# Injured Red Belly



## jreigle (Aug 10, 2006)

I was in the process of moving my Red Bellies to a bigger tank when one missed the container I was putting him in and he hit the hard-wood floor. He seemed rather stunned for the first day, but seemed to get better after the second day. On the third day though, he got attacked by the others and lost half of his tail fin with a small bit out of his body.

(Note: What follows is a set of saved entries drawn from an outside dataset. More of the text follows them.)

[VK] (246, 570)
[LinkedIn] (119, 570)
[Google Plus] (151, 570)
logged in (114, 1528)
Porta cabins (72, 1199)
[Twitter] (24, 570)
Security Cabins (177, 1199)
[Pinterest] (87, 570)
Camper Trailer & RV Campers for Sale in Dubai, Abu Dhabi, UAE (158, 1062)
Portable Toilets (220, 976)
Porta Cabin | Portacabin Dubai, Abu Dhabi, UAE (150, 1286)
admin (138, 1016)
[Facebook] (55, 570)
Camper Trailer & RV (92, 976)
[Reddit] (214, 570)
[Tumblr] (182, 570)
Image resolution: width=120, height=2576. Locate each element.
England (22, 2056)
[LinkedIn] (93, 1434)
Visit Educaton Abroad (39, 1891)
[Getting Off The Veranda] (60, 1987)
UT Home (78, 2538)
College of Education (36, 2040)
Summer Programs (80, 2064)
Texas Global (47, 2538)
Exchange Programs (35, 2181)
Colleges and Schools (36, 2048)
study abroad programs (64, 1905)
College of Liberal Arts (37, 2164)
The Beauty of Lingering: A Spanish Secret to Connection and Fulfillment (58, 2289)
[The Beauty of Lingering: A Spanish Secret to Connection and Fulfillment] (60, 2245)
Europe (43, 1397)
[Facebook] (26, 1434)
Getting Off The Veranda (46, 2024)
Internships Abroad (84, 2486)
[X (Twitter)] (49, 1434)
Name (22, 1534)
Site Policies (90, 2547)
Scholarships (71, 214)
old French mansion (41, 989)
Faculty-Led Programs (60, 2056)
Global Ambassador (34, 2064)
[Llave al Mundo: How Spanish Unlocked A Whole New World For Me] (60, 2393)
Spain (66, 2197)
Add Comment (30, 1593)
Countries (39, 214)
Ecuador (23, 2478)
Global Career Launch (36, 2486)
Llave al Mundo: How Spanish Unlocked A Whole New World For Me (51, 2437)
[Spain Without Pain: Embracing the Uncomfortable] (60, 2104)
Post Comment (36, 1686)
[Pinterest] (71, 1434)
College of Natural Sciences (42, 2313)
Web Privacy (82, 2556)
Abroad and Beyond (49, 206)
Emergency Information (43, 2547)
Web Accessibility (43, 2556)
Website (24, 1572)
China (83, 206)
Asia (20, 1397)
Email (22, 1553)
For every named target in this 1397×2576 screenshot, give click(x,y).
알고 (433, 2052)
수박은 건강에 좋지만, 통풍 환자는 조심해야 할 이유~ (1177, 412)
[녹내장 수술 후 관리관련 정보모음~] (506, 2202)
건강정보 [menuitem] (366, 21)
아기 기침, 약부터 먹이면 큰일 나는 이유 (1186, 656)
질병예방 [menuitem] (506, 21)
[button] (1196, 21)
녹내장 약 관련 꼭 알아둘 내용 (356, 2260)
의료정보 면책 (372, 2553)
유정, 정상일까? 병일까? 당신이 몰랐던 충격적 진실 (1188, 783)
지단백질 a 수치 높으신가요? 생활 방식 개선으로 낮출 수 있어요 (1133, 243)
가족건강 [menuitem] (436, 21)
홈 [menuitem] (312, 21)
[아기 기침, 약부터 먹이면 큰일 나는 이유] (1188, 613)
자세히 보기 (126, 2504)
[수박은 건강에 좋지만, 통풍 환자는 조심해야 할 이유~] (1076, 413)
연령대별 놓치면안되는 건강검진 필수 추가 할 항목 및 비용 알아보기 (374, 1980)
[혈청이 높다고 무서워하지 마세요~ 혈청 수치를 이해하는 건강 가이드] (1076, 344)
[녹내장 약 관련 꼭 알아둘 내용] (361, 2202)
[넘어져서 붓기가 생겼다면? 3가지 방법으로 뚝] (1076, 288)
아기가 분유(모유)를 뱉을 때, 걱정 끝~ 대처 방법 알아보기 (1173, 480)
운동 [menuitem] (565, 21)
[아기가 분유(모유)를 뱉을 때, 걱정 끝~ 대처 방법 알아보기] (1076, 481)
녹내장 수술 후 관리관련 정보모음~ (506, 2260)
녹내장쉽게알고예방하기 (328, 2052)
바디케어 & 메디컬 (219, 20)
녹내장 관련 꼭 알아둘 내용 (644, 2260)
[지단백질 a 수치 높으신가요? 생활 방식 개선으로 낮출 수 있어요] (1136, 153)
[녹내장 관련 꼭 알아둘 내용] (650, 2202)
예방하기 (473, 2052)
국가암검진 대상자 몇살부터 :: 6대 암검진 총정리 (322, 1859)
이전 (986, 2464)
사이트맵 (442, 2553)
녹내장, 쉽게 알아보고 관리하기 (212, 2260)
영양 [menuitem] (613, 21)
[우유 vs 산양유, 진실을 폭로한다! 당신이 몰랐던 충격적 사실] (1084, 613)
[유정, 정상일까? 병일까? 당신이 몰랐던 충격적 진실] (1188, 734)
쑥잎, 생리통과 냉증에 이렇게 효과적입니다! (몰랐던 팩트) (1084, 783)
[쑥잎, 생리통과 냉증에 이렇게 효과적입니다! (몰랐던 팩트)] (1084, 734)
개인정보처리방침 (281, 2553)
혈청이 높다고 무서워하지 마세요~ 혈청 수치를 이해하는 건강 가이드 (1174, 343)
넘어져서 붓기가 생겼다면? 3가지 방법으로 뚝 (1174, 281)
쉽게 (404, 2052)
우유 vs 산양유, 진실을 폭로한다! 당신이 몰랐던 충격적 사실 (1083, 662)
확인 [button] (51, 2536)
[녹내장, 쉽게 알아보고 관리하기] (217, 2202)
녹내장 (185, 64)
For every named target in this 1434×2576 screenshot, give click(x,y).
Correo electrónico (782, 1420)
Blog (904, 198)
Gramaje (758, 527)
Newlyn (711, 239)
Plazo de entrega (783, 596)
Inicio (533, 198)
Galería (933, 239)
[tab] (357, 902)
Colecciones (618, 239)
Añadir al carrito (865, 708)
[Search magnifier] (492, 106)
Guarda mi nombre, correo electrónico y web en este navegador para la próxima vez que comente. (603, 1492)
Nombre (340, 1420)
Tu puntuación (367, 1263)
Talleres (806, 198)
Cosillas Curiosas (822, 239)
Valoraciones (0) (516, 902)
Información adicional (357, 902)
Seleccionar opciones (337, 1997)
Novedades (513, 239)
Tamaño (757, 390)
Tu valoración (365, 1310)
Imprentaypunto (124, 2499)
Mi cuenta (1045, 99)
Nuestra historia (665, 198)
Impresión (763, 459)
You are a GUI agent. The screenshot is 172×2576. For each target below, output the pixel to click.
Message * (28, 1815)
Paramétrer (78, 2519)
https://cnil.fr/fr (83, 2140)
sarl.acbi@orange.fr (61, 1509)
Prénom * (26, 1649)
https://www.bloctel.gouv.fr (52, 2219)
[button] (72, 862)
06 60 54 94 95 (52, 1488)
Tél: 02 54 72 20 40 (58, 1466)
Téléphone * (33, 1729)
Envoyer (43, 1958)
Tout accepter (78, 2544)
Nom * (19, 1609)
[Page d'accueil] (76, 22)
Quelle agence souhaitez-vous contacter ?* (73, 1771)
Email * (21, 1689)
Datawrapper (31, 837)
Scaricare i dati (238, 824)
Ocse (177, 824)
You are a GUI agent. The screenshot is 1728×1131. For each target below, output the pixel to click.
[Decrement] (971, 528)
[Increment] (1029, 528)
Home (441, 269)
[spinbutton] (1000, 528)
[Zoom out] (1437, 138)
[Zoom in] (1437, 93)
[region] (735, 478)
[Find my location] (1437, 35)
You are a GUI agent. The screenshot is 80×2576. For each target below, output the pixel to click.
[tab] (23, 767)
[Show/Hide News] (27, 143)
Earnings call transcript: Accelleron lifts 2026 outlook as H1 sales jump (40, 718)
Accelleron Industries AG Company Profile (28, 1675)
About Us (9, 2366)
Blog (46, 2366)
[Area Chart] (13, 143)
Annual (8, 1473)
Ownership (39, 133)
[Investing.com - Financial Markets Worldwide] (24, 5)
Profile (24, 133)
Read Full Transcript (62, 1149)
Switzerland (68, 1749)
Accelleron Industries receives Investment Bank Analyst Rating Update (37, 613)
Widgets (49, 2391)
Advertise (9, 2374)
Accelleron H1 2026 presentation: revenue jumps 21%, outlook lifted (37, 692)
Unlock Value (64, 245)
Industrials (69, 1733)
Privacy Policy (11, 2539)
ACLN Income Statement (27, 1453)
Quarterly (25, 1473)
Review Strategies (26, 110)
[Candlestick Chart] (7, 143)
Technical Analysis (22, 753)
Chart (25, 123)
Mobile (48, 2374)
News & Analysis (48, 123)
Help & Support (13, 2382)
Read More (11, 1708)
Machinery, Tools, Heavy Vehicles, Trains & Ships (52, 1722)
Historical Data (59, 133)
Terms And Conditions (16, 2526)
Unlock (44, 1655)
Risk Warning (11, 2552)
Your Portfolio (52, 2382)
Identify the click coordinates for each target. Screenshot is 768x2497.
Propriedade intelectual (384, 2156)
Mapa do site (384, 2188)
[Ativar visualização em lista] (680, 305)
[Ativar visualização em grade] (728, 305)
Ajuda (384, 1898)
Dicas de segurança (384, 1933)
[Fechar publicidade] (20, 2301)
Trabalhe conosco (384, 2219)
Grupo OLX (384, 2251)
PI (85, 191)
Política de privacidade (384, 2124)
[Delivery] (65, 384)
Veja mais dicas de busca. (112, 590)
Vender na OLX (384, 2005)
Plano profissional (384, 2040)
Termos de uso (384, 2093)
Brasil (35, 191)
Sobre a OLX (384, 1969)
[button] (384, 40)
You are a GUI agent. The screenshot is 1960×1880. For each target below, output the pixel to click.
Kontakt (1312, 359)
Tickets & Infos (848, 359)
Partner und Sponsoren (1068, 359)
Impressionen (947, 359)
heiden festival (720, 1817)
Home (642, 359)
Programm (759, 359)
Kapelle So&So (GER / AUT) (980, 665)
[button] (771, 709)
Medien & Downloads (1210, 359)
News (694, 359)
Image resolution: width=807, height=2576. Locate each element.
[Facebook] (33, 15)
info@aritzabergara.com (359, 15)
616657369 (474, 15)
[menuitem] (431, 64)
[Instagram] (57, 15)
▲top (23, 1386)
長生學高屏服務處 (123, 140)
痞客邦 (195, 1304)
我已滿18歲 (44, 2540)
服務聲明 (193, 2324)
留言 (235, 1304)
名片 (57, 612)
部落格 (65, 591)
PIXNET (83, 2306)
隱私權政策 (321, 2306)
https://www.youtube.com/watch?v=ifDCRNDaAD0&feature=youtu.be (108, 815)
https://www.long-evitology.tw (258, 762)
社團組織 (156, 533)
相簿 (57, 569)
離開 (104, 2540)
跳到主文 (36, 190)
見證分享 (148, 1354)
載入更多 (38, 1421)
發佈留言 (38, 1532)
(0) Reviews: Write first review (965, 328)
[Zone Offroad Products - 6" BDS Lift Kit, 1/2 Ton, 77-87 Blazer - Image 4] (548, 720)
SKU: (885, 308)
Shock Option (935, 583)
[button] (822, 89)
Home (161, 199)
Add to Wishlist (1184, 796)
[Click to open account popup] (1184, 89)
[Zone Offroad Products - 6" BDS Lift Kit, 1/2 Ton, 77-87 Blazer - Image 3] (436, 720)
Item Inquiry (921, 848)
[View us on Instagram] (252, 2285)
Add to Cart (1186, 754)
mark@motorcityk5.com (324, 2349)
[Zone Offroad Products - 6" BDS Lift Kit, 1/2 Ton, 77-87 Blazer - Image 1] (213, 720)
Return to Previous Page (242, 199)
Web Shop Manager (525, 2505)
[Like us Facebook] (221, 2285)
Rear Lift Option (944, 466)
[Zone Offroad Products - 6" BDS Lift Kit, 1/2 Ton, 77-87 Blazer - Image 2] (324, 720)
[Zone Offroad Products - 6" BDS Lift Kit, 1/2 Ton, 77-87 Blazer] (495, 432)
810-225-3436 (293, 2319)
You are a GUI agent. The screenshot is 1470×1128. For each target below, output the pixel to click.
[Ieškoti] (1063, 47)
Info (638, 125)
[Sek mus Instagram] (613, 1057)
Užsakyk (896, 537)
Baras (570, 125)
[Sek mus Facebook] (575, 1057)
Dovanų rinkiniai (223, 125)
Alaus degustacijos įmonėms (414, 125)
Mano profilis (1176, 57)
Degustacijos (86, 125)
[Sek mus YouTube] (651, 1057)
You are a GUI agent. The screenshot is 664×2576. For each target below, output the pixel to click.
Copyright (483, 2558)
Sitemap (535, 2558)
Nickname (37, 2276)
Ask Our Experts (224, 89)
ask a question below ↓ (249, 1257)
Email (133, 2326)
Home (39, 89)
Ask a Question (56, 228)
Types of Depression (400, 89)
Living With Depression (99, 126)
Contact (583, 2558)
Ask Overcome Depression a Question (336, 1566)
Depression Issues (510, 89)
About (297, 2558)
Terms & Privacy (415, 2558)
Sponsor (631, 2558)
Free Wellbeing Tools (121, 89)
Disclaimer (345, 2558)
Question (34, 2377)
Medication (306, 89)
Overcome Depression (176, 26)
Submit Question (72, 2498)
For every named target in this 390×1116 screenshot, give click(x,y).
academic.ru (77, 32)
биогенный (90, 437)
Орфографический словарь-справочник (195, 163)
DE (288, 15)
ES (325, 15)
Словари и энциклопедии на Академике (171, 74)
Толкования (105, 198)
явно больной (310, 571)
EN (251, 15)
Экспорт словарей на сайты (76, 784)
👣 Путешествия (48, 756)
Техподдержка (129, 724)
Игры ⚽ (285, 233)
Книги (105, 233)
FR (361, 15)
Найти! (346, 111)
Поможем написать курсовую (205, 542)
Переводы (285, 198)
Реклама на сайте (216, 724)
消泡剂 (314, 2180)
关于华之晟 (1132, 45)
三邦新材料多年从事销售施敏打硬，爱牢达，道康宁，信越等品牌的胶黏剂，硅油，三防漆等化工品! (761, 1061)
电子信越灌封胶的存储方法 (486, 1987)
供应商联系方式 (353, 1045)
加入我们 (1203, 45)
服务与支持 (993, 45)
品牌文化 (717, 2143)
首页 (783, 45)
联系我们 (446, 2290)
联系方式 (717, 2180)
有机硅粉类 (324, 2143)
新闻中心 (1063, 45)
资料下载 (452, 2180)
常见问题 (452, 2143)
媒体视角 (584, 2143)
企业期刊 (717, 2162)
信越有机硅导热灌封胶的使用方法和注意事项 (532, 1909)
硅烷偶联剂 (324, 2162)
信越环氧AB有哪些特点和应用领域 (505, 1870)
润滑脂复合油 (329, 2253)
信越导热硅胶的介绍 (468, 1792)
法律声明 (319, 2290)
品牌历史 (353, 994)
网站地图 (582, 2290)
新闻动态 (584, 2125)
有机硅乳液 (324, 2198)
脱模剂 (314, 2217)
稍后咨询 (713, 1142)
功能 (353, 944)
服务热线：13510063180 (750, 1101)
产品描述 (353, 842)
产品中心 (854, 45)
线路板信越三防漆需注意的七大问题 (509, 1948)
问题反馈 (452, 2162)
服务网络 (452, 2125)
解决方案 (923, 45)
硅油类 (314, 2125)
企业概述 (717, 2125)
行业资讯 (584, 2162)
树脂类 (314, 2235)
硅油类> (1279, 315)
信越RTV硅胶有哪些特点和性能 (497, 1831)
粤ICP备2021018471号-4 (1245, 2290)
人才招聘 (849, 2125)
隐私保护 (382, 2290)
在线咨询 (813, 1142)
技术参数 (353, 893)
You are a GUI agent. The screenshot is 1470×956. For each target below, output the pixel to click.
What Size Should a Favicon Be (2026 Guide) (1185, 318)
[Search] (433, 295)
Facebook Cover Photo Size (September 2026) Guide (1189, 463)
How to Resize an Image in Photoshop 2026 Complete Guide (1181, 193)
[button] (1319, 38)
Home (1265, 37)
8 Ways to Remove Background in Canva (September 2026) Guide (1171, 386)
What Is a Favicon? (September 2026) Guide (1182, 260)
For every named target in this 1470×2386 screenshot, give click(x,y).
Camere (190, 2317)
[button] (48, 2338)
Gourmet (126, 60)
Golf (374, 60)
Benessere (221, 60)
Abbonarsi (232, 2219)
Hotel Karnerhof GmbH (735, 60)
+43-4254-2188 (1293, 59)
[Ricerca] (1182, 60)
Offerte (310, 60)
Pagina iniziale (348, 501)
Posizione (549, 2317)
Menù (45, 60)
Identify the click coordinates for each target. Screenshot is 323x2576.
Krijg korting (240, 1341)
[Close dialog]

Anyway, fast-foward a couple weeks. He is doing great in the hospital tank. The wound has healed, but half of his tail fin is still missing. He is also eating and swimming good. The question I have is should I wait until his whole tail grows back or is it OK to put him back now?

Thanks


----------



## Linford (Oct 26, 2006)

In the past when one of my red bellied piranhas have had a fin bit very badly (dorsel, tail or any other) it hasnt grown back that fast but the swimming and hunting/eating never seems to be effected that much... but then again I havnt been keeping p's for years and years! You should be ok, to be sure though confirm this question with other members in the matter.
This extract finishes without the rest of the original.